**Entries provided:**
++++++++++++++++++++
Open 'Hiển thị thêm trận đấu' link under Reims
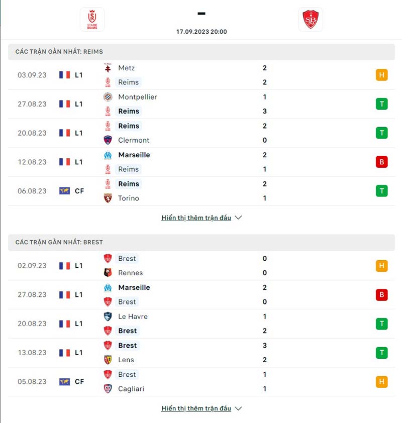402x423 pixels. coord(196,218)
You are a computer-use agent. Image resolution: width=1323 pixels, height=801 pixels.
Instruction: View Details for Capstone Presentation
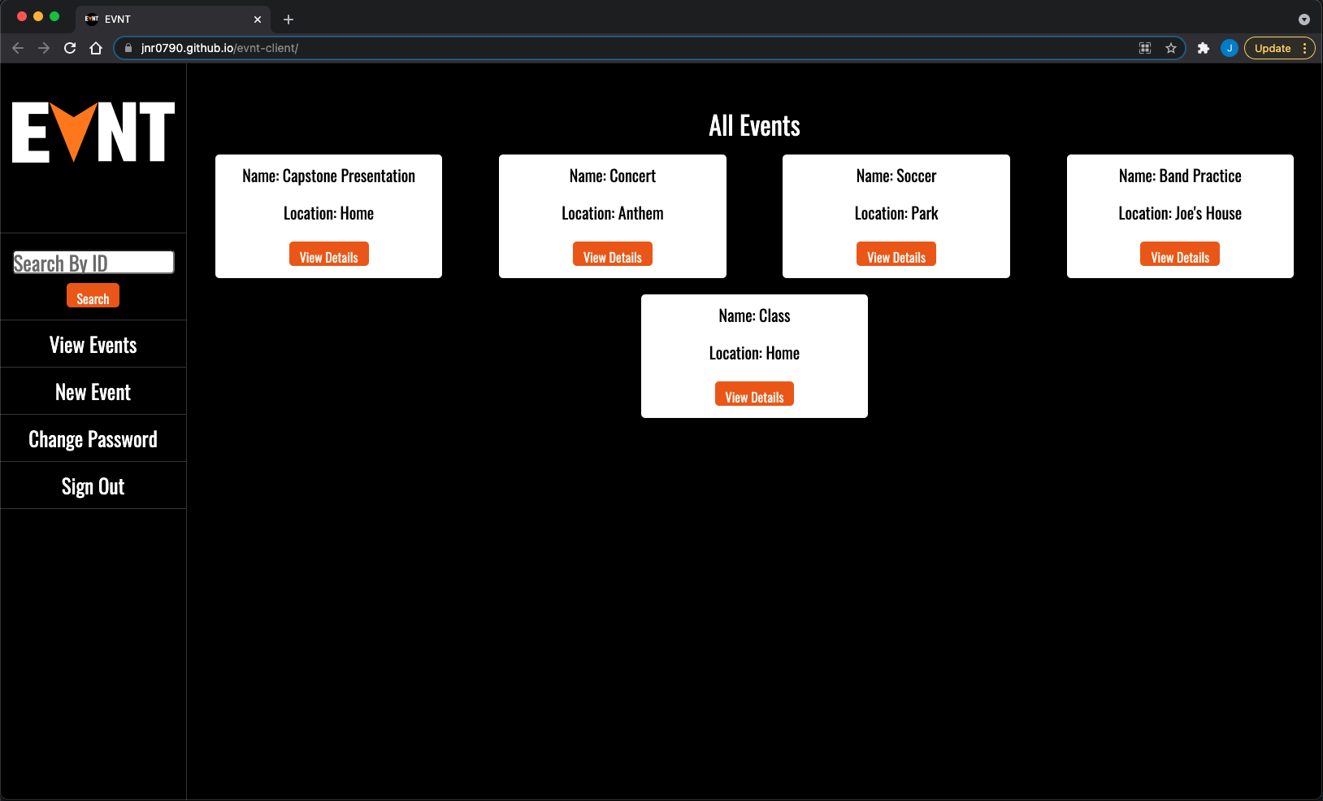point(329,254)
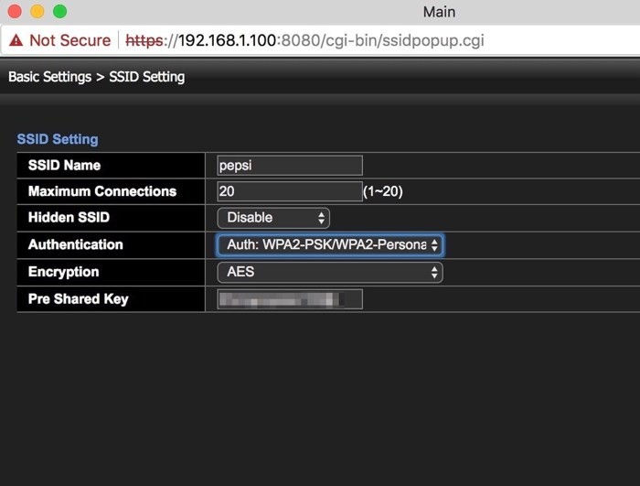This screenshot has width=640, height=486.
Task: Click the Authentication row label
Action: 75,245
++++++++++++++++++++
**Task objective:**
Please retype the entries above word for word, but only from the line containing "Instruction: View Details" through the last line, and without the pictures.

**Result:**
Instruction: View Details for Capstone Presentation
point(329,254)
This screenshot has width=640, height=486.
Task: Click the Authentication row label
Action: 75,245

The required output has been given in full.